> _TASK OBJECTIVE_: From the line with "Given: Like the tweet with heart icon" up to and including the line with "Action: pyautogui.click(x=661, y=609)", change "browser" to "web" and leave everything else in the listing as it is. Give back only those lines.

> _RAW RECORDS_:
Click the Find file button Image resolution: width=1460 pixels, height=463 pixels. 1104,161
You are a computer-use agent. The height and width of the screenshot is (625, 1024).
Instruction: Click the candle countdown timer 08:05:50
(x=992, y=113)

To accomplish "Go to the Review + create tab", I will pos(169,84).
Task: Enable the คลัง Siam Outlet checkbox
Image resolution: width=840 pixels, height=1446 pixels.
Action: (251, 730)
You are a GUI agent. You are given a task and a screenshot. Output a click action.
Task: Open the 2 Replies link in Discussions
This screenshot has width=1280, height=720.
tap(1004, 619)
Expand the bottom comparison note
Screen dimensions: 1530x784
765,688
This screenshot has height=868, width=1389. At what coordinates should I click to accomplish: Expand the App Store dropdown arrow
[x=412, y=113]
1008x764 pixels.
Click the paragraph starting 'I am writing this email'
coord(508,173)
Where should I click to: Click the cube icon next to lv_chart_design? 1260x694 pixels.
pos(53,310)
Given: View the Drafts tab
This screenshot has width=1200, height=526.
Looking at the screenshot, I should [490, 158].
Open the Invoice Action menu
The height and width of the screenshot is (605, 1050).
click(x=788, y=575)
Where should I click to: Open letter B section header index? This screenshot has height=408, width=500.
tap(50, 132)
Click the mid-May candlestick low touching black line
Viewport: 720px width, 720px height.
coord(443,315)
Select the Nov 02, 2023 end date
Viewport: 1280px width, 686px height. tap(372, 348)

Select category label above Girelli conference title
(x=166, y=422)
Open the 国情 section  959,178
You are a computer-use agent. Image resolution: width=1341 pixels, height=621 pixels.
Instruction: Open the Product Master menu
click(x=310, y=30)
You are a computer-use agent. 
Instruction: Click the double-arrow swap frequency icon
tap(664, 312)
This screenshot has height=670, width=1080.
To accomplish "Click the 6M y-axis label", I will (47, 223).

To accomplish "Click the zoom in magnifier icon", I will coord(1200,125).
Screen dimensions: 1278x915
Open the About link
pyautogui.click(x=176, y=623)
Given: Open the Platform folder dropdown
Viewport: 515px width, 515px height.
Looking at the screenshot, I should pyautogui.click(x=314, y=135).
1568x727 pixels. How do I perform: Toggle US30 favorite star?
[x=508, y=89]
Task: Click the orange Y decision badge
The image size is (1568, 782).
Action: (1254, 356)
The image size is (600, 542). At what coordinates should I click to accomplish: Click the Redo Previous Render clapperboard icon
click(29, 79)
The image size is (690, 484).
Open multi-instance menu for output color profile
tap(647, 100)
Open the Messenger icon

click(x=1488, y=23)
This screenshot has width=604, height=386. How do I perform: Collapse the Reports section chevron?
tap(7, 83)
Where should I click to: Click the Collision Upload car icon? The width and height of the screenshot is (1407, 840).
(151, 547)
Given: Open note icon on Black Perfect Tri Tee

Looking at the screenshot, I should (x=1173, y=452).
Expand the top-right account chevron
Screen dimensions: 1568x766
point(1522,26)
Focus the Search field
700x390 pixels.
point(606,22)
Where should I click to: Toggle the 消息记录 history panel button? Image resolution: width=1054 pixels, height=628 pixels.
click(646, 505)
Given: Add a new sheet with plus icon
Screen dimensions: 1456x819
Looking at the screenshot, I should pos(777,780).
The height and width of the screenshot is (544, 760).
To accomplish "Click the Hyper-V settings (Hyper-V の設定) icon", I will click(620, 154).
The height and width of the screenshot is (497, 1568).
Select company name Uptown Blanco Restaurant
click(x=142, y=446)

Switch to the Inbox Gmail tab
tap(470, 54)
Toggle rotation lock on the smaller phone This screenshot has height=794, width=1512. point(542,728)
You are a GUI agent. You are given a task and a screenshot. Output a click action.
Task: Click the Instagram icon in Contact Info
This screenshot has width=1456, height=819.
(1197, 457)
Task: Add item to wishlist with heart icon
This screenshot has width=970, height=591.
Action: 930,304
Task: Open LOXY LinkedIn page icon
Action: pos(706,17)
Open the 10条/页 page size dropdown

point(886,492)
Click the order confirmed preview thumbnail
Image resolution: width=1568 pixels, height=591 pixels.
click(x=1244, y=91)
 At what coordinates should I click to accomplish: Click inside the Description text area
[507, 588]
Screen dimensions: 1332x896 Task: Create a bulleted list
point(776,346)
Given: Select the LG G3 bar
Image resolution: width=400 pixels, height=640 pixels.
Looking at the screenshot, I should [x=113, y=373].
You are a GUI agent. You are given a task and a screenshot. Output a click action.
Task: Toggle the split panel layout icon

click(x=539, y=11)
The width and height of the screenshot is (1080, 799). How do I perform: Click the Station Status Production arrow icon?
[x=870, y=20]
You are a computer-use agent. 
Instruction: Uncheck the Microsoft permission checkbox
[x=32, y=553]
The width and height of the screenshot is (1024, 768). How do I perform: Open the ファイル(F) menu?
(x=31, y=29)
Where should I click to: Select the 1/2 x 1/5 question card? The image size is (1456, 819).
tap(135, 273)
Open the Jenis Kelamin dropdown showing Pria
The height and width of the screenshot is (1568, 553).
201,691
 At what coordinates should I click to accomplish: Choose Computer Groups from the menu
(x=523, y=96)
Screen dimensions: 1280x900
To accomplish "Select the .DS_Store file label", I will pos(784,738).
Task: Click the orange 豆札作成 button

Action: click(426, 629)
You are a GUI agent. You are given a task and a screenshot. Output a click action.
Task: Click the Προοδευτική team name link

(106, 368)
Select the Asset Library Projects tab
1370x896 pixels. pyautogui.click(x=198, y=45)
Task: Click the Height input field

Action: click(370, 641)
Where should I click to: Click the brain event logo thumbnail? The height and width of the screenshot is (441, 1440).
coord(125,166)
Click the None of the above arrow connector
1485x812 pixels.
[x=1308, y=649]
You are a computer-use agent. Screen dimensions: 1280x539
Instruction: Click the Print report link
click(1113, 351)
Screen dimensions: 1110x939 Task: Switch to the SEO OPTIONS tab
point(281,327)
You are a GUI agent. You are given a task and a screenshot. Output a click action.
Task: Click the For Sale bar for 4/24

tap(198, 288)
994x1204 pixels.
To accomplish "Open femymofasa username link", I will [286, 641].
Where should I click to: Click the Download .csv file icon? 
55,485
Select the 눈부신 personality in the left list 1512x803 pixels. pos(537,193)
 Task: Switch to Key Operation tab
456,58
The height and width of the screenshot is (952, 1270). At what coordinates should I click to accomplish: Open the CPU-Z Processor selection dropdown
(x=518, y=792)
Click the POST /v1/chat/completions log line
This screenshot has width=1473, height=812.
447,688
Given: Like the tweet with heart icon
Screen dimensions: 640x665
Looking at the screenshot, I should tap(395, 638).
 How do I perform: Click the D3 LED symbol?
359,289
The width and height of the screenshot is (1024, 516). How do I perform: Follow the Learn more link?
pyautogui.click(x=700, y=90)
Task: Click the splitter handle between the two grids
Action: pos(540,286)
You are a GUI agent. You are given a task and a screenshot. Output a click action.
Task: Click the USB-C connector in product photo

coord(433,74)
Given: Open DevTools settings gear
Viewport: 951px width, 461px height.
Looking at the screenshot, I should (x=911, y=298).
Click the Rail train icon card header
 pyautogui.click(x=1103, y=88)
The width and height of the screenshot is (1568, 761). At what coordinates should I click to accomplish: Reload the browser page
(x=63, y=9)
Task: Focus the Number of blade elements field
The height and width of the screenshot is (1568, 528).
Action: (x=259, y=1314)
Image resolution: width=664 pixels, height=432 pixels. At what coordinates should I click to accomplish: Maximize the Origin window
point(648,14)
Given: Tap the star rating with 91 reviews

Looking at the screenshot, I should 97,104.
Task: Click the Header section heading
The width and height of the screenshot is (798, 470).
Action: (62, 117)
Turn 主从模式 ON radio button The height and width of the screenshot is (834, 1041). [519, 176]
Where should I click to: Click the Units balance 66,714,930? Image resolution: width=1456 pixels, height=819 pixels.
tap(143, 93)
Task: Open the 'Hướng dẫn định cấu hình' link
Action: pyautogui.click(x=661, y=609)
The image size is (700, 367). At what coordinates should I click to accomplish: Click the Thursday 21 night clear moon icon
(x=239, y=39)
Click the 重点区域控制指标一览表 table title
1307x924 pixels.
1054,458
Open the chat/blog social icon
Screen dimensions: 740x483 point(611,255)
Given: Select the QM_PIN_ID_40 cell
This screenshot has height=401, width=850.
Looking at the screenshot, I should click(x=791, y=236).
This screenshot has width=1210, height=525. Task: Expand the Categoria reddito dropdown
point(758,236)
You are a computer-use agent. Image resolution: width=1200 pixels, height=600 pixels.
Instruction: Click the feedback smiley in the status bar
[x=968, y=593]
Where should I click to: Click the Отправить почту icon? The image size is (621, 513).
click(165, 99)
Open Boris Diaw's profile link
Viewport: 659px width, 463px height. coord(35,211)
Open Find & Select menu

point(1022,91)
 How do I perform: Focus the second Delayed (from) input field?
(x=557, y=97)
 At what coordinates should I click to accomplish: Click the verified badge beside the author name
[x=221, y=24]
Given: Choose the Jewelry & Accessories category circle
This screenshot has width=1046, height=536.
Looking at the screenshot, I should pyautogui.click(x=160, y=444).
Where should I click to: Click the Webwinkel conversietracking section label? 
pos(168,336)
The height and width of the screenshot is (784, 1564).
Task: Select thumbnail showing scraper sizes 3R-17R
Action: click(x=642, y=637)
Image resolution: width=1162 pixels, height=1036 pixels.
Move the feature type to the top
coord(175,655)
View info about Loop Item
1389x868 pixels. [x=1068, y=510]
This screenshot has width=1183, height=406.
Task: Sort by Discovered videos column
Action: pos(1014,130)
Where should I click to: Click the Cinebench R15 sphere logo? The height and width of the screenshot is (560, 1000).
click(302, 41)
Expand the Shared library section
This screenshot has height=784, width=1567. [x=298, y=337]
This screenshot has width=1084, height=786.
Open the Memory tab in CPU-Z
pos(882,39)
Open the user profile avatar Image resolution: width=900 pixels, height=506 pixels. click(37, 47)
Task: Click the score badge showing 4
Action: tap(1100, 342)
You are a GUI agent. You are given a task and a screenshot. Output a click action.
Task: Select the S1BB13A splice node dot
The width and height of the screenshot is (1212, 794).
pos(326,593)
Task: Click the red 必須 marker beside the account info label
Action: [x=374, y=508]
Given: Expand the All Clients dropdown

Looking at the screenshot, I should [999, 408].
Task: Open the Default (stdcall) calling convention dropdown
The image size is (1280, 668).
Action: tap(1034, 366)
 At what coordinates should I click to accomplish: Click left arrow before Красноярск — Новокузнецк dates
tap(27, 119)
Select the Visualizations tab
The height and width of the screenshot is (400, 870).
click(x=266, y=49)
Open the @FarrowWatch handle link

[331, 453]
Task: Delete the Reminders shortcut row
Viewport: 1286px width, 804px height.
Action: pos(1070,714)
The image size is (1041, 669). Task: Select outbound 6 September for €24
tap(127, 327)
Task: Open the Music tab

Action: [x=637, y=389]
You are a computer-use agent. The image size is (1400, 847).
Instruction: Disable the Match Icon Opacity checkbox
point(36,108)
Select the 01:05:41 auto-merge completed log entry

> _SOLUTION TO THE EXERCISE_:
Given: Like the tweet with heart icon
Screen dimensions: 640x665
Looking at the screenshot, I should tap(395, 638).
 How do I perform: Click the D3 LED symbol?
359,289
The width and height of the screenshot is (1024, 516). How do I perform: Follow the Learn more link?
pyautogui.click(x=700, y=90)
Task: Click the splitter handle between the two grids
Action: pos(540,286)
You are a GUI agent. You are given a task and a screenshot. Output a click action.
Task: Click the USB-C connector in product photo

coord(433,74)
Given: Open DevTools settings gear
Viewport: 951px width, 461px height.
Looking at the screenshot, I should (x=911, y=298).
Click the Rail train icon card header
 pyautogui.click(x=1103, y=88)
The width and height of the screenshot is (1568, 761). At what coordinates should I click to accomplish: Reload the web page
(x=63, y=9)
Task: Focus the Number of blade elements field
The height and width of the screenshot is (1568, 528).
Action: (x=259, y=1314)
Image resolution: width=664 pixels, height=432 pixels. At what coordinates should I click to accomplish: Maximize the Origin window
point(648,14)
Given: Tap the star rating with 91 reviews

Looking at the screenshot, I should 97,104.
Task: Click the Header section heading
The width and height of the screenshot is (798, 470).
Action: (62, 117)
Turn 主从模式 ON radio button The height and width of the screenshot is (834, 1041). [519, 176]
Where should I click to: Click the Units balance 66,714,930? Image resolution: width=1456 pixels, height=819 pixels.
tap(143, 93)
Task: Open the 'Hướng dẫn định cấu hình' link
Action: pyautogui.click(x=661, y=609)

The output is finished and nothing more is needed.